Copy out the rows below word for word, from the line that contains "I want to click" through the end of the rows, and leave the pictures out of your answer.

+++ Available data +++

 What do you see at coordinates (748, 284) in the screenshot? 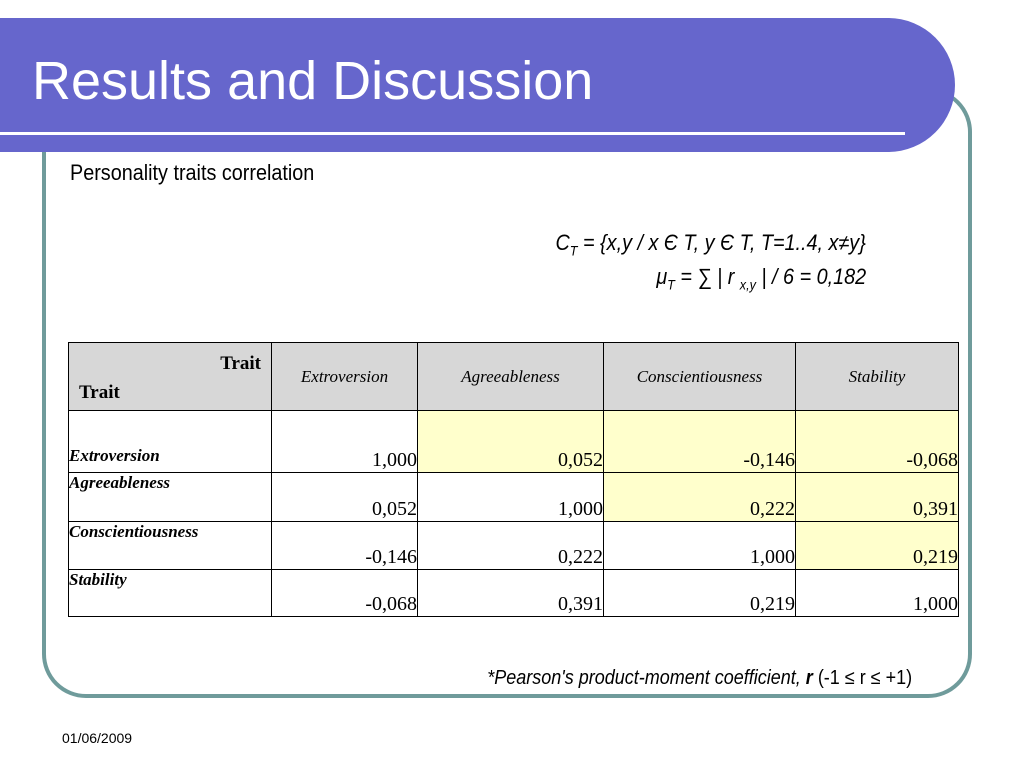
I see `formula-mu-sub2: x,y` at bounding box center [748, 284].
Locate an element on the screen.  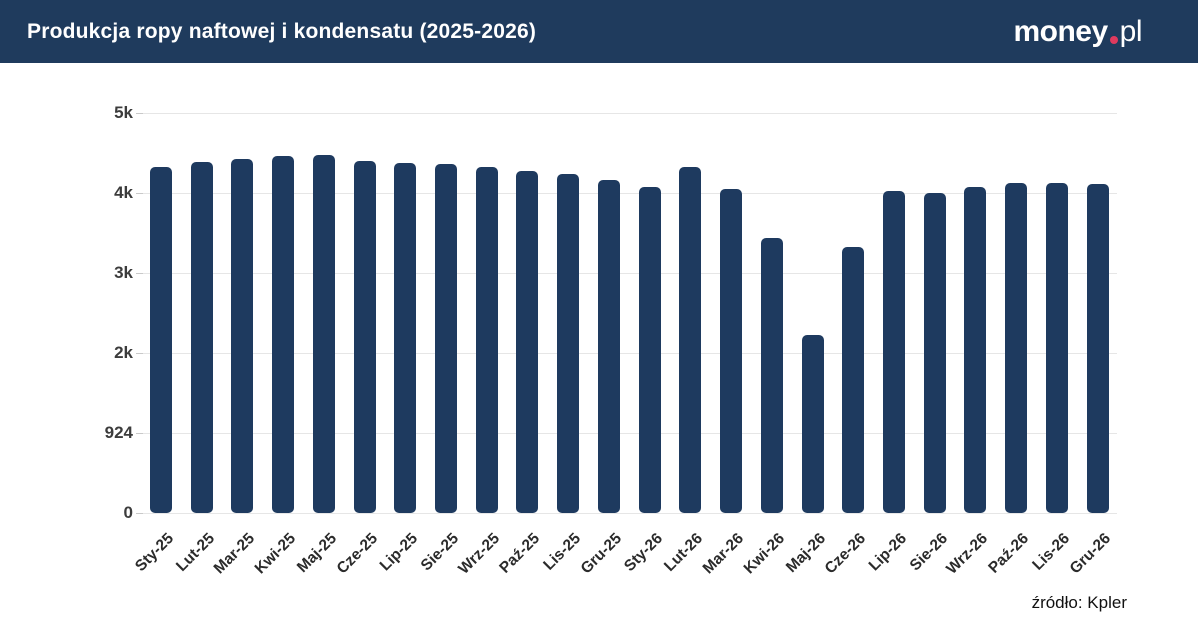
y-axis-tick-label: 0 is located at coordinates (128, 512).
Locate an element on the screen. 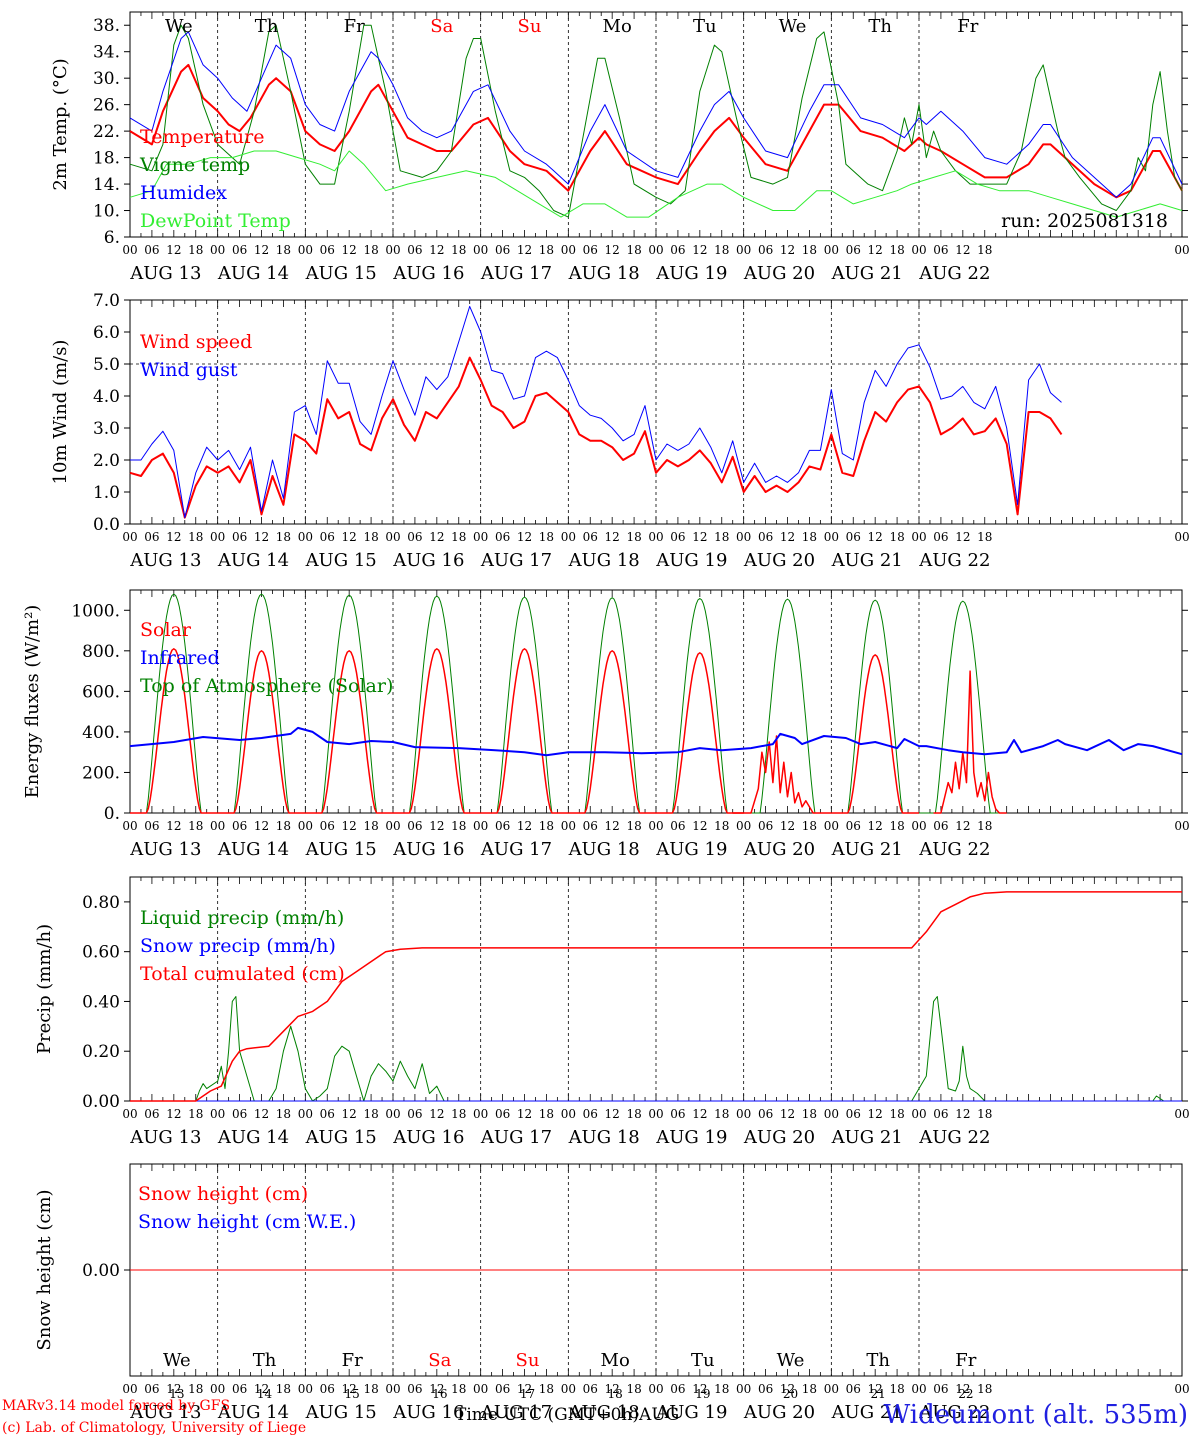 The width and height of the screenshot is (1194, 1440). day-number-label: 13 is located at coordinates (176, 1394).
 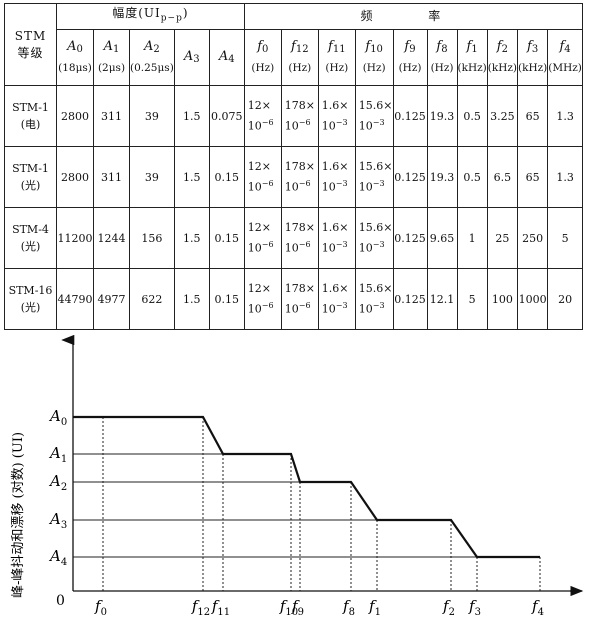 I want to click on x-freq-label-f2: f2, so click(x=448, y=608).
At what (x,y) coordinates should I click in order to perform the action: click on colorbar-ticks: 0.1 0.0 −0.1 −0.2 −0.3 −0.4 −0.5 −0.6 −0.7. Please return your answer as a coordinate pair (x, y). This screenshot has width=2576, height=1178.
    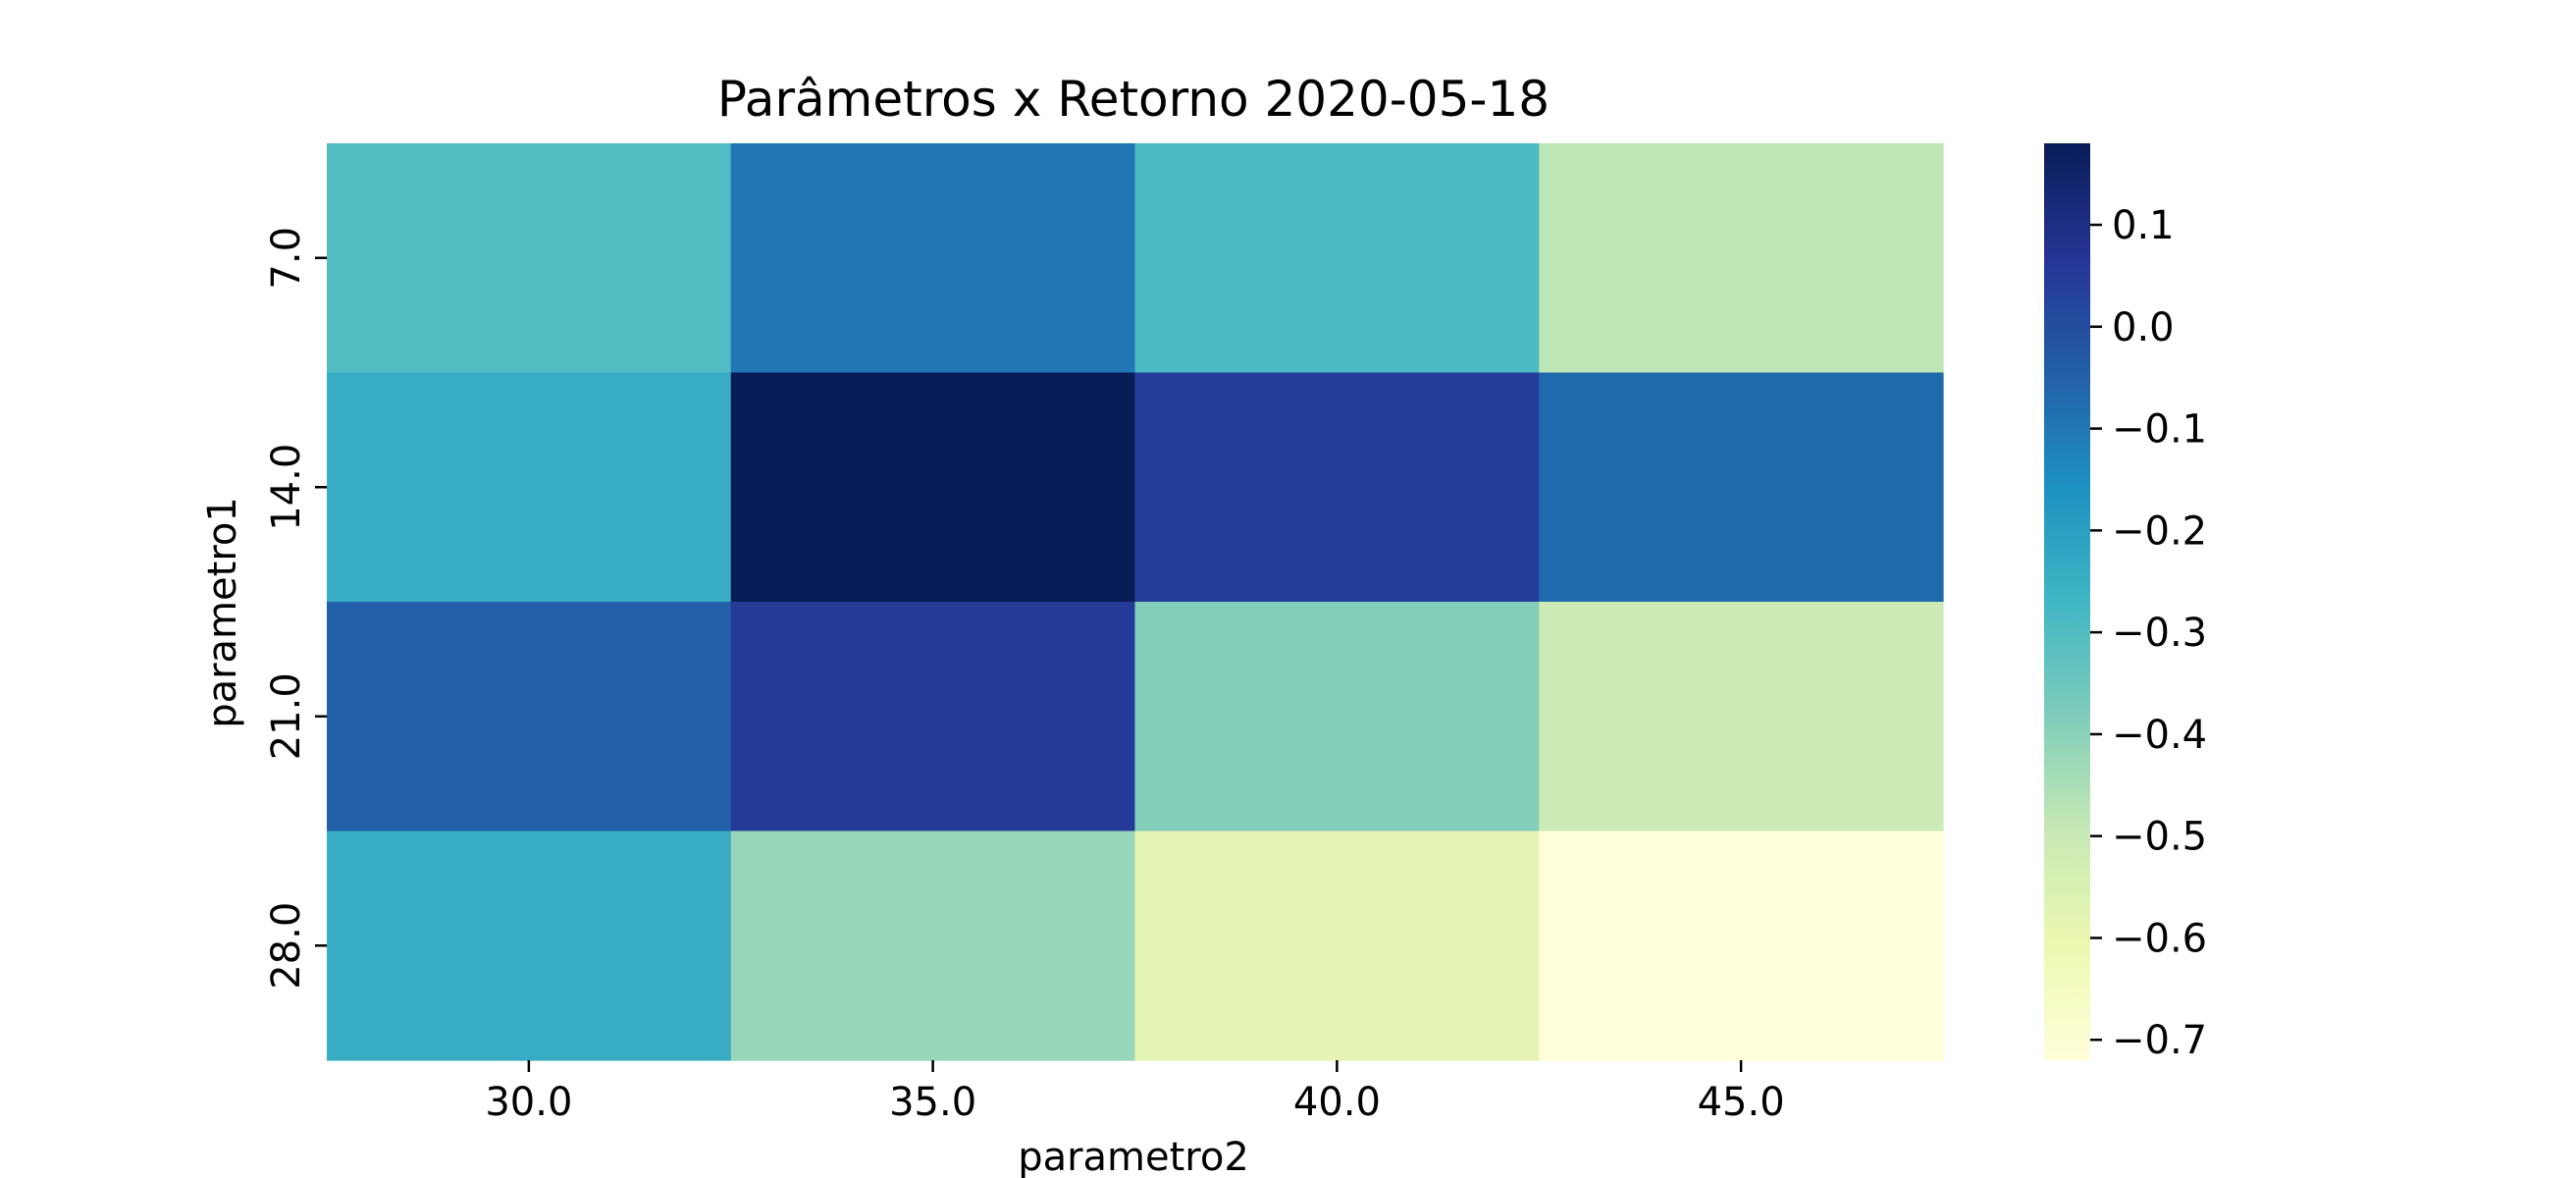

+++

> Problem solution:
  I want to click on x-freq-label-f2: f2, so click(x=448, y=608).
At what (x,y) coordinates should I click in order to perform the action: click on colorbar-ticks: 0.1 0.0 −0.1 −0.2 −0.3 −0.4 −0.5 −0.6 −0.7. Please return your answer as a coordinate pair (x, y). This screenshot has width=2576, height=1178.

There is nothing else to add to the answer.